Supreme Court maintains block on Trump's use of Alien Enemies Act for deportations
A divided Supreme Court on Friday kept a block on the Trump administration’s use of a rarely invoked wartime power to deport migrants in Northern Texas and said administration officials had not given those targeted for removal last month sufficient time to challenge their deportations.
The majority called the detainees’ interests “particularly weighty” because of the risk of removal to a notorious megaprison in El Salvador where detainees could face indefinite detention.
President Donald Trump’s use of the Alien Enemies Act of 1798 to target a Venezuelan gang is one of the most controversial parts of his mass deportation efforts, which are at the center of increasingly tense standoffs between his administration and the courts.
The justices had told the administration in early April that it must give targeted detainees sufficient notice “within a reasonable time and in such a manner” that they can challenge their removal in the jurisdictions where they are being held. The high court intervened again a week later, issuing an extraordinary middle-of-the-night order to temporarily halt deportations of a group of migrants in Northern Texas. Lawyers for those migrants said they had been loaded onto buses and were at risk of imminent removal to El Salvador.
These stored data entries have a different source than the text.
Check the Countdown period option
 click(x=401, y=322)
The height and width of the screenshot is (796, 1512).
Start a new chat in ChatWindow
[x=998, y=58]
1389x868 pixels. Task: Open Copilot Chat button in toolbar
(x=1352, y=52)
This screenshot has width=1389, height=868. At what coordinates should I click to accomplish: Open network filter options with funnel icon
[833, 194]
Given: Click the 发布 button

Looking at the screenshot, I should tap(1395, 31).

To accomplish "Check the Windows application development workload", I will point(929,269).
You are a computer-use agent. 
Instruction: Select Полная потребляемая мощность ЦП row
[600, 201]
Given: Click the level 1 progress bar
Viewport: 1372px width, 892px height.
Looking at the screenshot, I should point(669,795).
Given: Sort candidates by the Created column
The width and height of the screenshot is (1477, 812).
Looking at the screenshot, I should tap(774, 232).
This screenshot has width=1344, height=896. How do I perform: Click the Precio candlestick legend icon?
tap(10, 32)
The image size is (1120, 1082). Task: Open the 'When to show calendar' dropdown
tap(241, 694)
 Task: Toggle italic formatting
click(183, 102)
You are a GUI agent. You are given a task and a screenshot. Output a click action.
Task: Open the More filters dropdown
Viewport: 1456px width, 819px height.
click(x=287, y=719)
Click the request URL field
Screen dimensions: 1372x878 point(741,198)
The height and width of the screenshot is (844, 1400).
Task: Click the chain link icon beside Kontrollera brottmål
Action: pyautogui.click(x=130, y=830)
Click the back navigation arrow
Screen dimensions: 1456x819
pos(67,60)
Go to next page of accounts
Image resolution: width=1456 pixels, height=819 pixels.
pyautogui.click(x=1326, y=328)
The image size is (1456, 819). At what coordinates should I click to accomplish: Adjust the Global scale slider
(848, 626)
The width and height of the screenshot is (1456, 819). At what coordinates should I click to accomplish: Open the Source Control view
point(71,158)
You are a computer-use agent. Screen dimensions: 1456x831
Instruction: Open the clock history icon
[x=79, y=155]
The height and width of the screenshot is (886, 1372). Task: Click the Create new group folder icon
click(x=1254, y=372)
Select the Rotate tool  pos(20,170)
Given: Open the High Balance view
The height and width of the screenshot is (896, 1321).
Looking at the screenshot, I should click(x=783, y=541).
In their order Friday, the justices reinforced in much stronger language the importance of courts ensuring a fair or due process before deportation and alluded to the Trump administration’s handling of Kilmar Abrego García, the Maryland man wrongly deported and now imprisoned in El Salvador despite a 2019 court order barring such action.
“A detainee must have sufficient time and information to reasonably be able to contact counsel, file a petition, and pursue appropriate relief,” according to the unsigned order from a majority of justices.
The roughly 24 hours notice provided to the detainees in Northern Texas “devoid of information about how to exercise due process rights to contest that removal, surely does not pass muster,” the order states.
Conservative Justices Samuel A. Alito Jr. and Clarence Thomas dissented.
The Supreme Court made clear it was not addressing the broader question about whether Trump officials can legally invoke the wartime statute to target alleged members of the Tren de Aragua gang. Instead, they sent the case back to the U.S. Court of Appeals for the 5th Circuit for further proceedings.
“We recognize the significance of the Government’s national security interests as well as the necessity that such interests be pursued in a manner consistent with the Constitution,” according to the order.
In a concurring statement, Justice Brett M. Kavanaugh said the Supreme Court’s injunction “simply ensures that the Judiciary can decide whether these Venezuelan detainees may be lawfully removed under the Alien Enemies Act before they are in fact removed.”
Kavanaugh said he would have preferred to have the Supreme Court take up the underlying legal questions and called for a “prompt and final resolution” of the matter.
Lower courts have largely rejected the administration’s rationale for fast-track deportations. Judges in Colorado, New York and Texas have all concluded that it was unlawful for Trump to invoke the Alien Enemies Act and rejected the administration’s declarations that the United States is being invaded by the Venezuelan gang to justify its use of the centuries-old act to try to deport migrants without a hearing. The judges have barred or temporarily paused such deportations in their districts.
A federal judge in Pennsylvania has allowed the administration to invoke the wartime law, but described the administration’s process for carrying out those removals as “constitutionally deficient” and ordered the government to give targeted migrants at least 21 days’ notice and opportunity to challenge their removals.
The White House has defended Trump’s use of the statute, which has been used three times previously, during the War of 1812, World War I, and World War II. It allows the president to skip the usual immigration court process to detain and deport anyone age 14 or older from a “hostile nation or government” when “there is a declared war” with such nation or when a “foreign nation” threatens “invasion or predatory incursion” against the United States.
The American Civil Liberties Union, which is representing some of the targeted migrants, had told the justices the Trump administration’s notice of deportation did not comply with the April 7 Supreme Court order because it is written in English, not Spanish, and gave the detainees just 24 hours to appeal.
The organization asked the court to ensure at least 30 days notice and provide clear direction to lower courts about how to handle these cases.
A court filing on April 23 showed that the government is giving migrants 12 hours to indicate if they want to challenge their deportations under the Alien Enemies Act—an amount of time their lawyers said falls short of the meaningful opportunity the Supreme Court initially outlined.